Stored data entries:
★ ★ ★
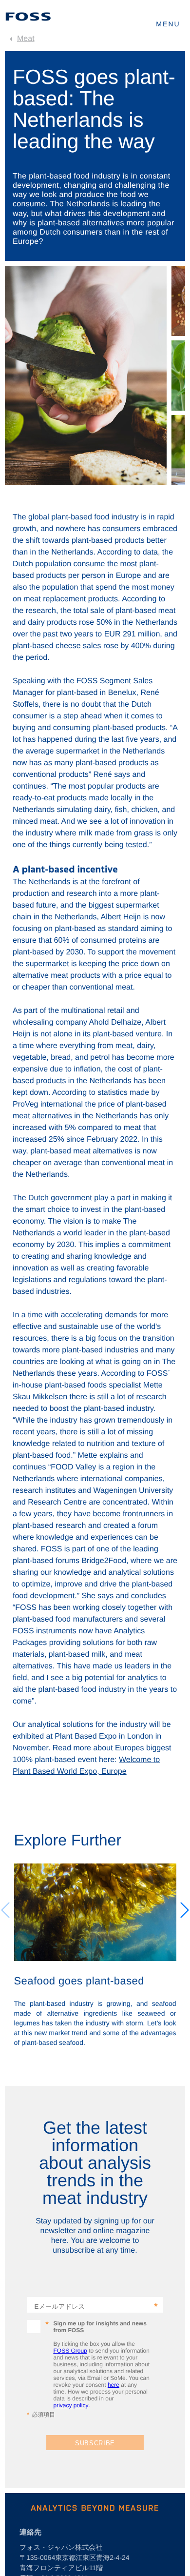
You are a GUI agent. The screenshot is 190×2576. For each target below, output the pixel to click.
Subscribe (95, 2443)
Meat (26, 39)
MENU (168, 24)
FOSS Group (70, 2350)
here (113, 2384)
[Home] (28, 16)
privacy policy (71, 2405)
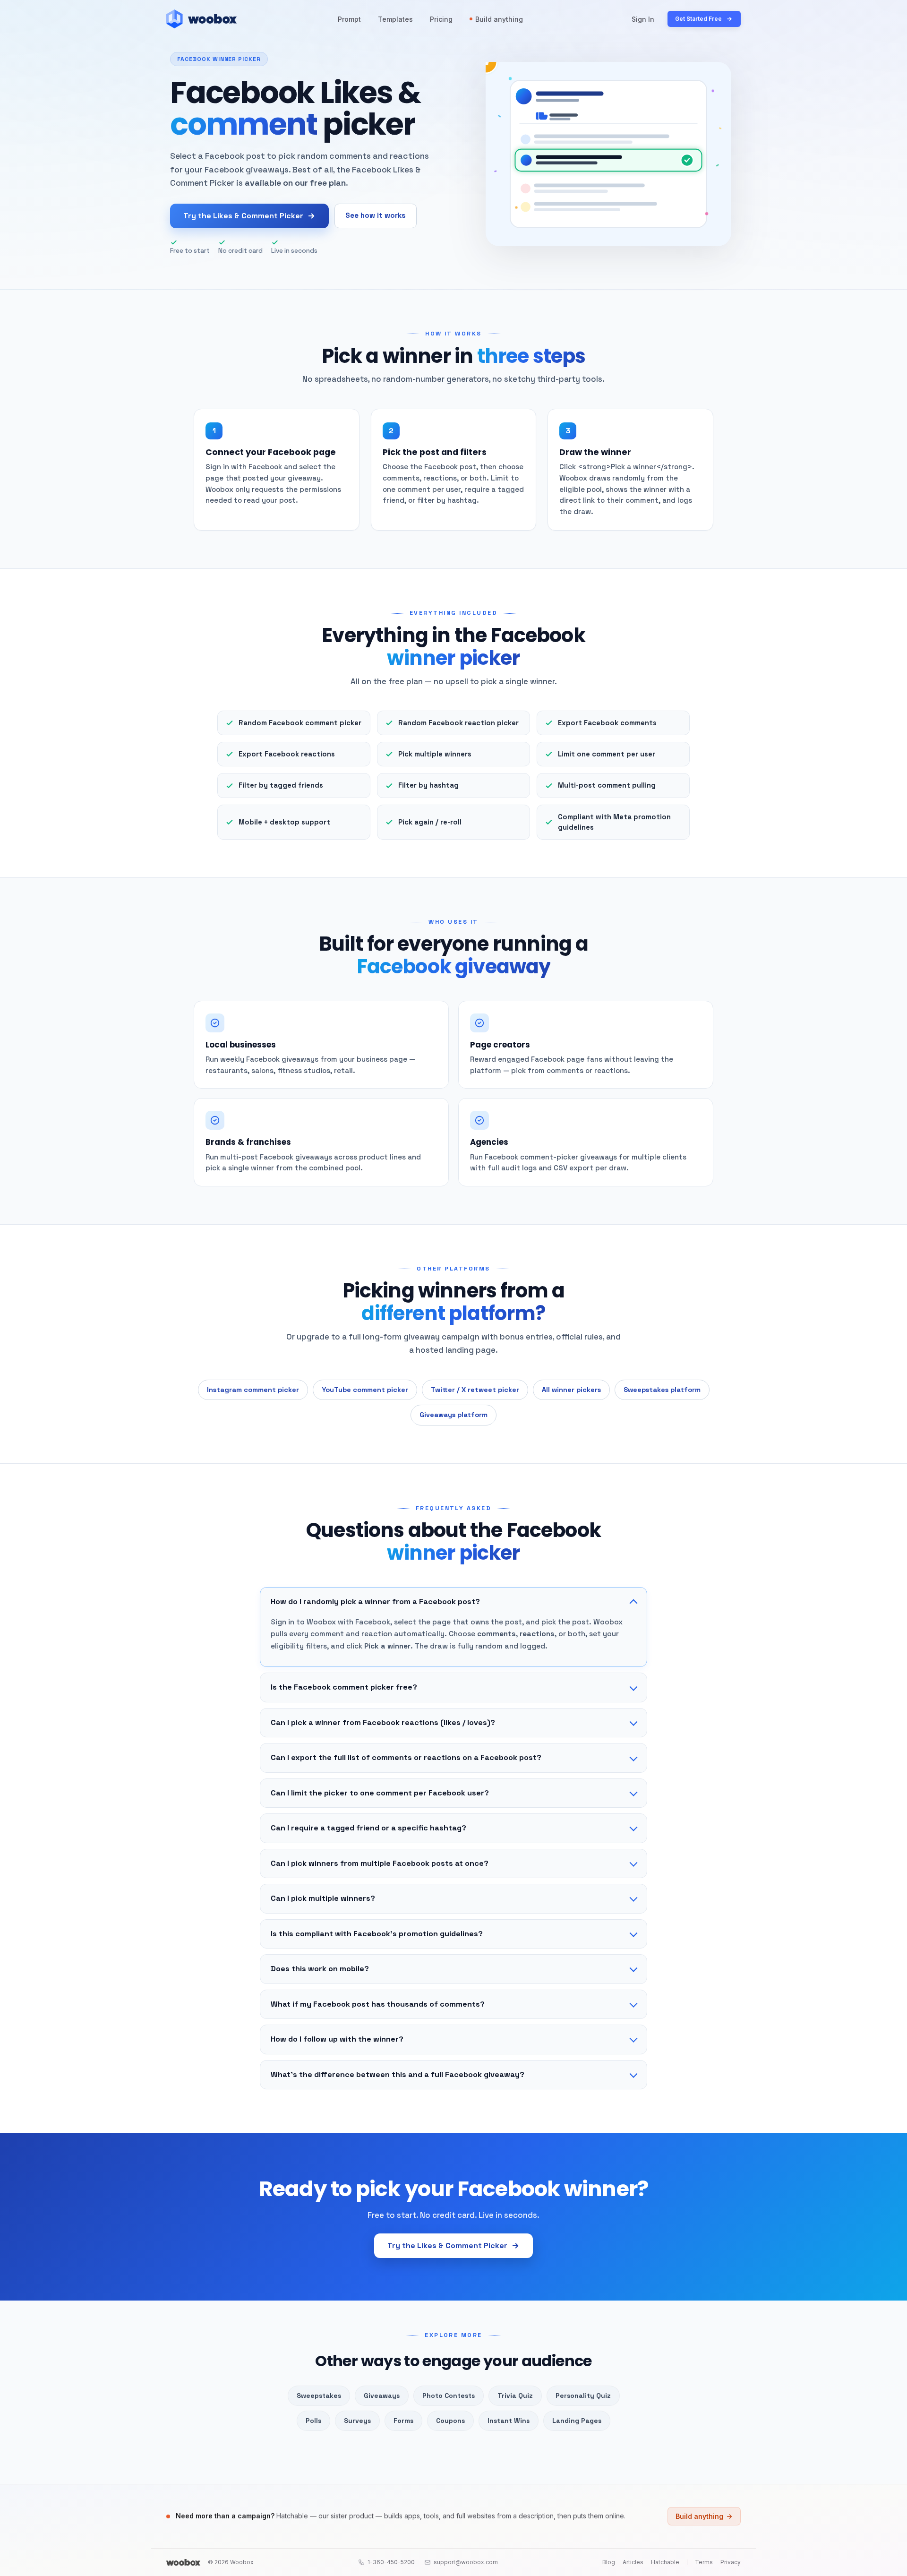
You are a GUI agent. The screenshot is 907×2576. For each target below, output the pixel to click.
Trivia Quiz (515, 2395)
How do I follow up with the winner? (337, 2039)
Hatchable (665, 2562)
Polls (313, 2420)
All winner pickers (571, 1389)
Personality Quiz (583, 2395)
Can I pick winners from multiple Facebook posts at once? (379, 1863)
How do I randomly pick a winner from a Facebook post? (375, 1601)
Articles (633, 2562)
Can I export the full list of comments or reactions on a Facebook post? (406, 1757)
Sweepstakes (319, 2395)
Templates (395, 19)
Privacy (730, 2562)
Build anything (499, 19)
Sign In (643, 19)
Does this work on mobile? (320, 1969)
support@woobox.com (466, 2562)
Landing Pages (576, 2420)
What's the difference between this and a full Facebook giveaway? (397, 2074)
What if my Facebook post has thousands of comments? (378, 2004)
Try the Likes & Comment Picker (243, 216)
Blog (608, 2562)
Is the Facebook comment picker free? (344, 1687)
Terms (704, 2562)
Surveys (357, 2420)
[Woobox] (183, 2562)
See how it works (375, 215)
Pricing (441, 19)
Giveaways (382, 2395)
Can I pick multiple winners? (323, 1898)
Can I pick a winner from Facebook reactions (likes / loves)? (383, 1722)
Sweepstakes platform (662, 1389)
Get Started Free (698, 18)
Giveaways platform (453, 1414)
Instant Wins (509, 2420)
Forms (403, 2420)
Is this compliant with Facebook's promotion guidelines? (377, 1934)
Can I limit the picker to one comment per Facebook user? (380, 1793)
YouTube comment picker (365, 1389)
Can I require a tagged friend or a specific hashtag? (368, 1828)
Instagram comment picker (253, 1389)
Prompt (349, 19)
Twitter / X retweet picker (475, 1389)
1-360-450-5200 (391, 2562)
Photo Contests (448, 2395)
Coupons (450, 2420)
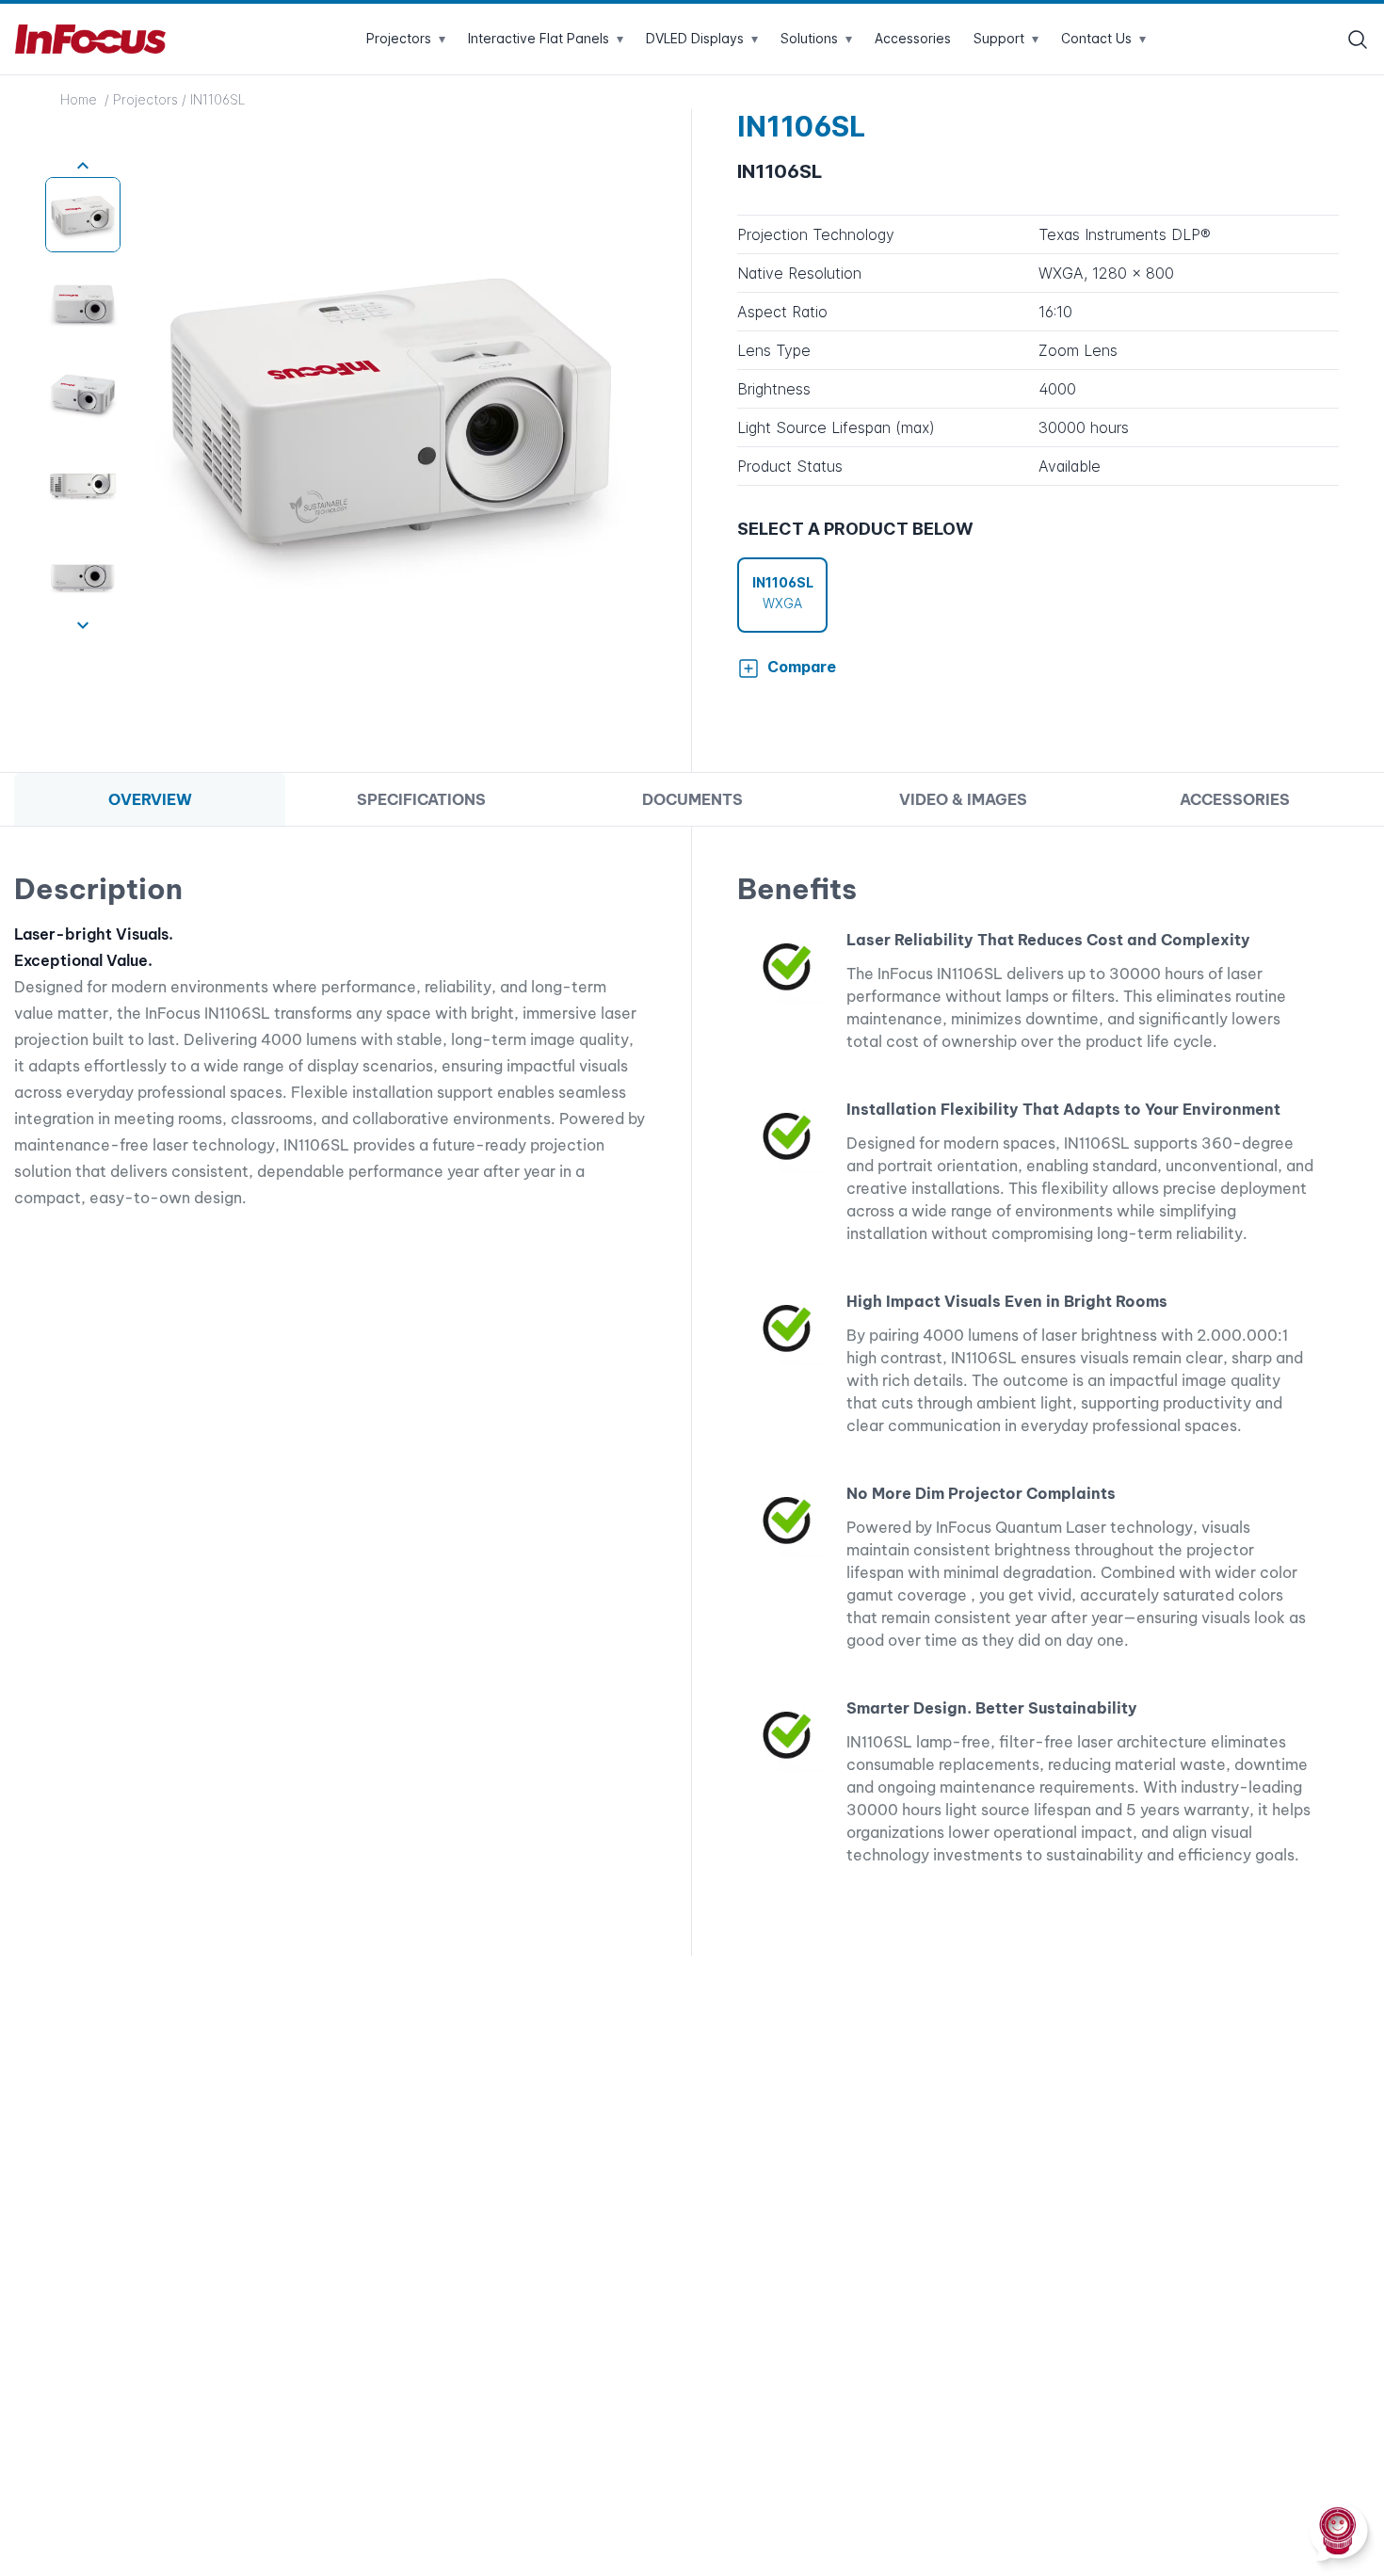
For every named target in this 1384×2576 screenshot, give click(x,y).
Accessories (913, 38)
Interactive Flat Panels (545, 38)
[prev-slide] (83, 165)
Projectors (405, 38)
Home (80, 99)
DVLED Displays (702, 38)
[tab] (149, 800)
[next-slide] (83, 625)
★ ★ ★
- PROBLEM:
Each line from the start of the entries through the line with "For every named" is to be restated exactly, and the pictures are to be skipped.

- EXERCISE ANSWER:
You are a GUI agent. The screenshot is 190×2576. For each target below, output the pixel to click.
Subscribe (95, 2443)
Meat (26, 39)
MENU (168, 24)
FOSS Group (70, 2350)
here (113, 2384)
[Home] (28, 16)
privacy policy (71, 2405)
You are a GUI agent. The screenshot is 907×2576. For each target below, output the pixel to click.
Trivia Quiz (515, 2395)
How do I follow up with the winner? (337, 2039)
Hatchable (665, 2562)
Polls (313, 2420)
All winner pickers (571, 1389)
Personality Quiz (583, 2395)
Can I pick winners from multiple Facebook posts at once? (379, 1863)
How do I randomly pick a winner from a Facebook post? (375, 1601)
Articles (633, 2562)
Can I export the full list of comments or reactions on a Facebook post? (406, 1757)
Sweepstakes (319, 2395)
Templates (395, 19)
Privacy (730, 2562)
Build anything (499, 19)
Sign In (643, 19)
Does this work on mobile? (320, 1969)
support@woobox.com (466, 2562)
Landing Pages (576, 2420)
What's the difference between this and a full Facebook giveaway? (397, 2074)
What if my Facebook post has thousands of comments? (378, 2004)
Try the Likes & Comment Picker (243, 216)
Blog (608, 2562)
Is the Facebook comment picker free? (344, 1687)
Terms (704, 2562)
Surveys (357, 2420)
[Woobox] (183, 2562)
See how it works (375, 215)
Pricing (441, 19)
Giveaways (382, 2395)
Can I pick multiple winners? (323, 1898)
Can I pick a winner from Facebook reactions (likes / loves)? (383, 1722)
Sweepstakes platform (662, 1389)
Get Started Free (698, 18)
Giveaways platform (453, 1414)
Instant Wins (509, 2420)
Forms (403, 2420)
Is this compliant with Facebook's promotion guidelines? (377, 1934)
Can I limit the picker to one comment per Facebook user? (380, 1793)
YouTube comment picker (365, 1389)
Can I require a tagged friend or a specific hashtag? (368, 1828)
Instagram comment picker (253, 1389)
Prompt (349, 19)
Twitter / X retweet picker (475, 1389)
1-360-450-5200 (391, 2562)
Photo Contests (448, 2395)
Coupons (450, 2420)
For every named target in this 1384×2576 screenshot, give click(x,y).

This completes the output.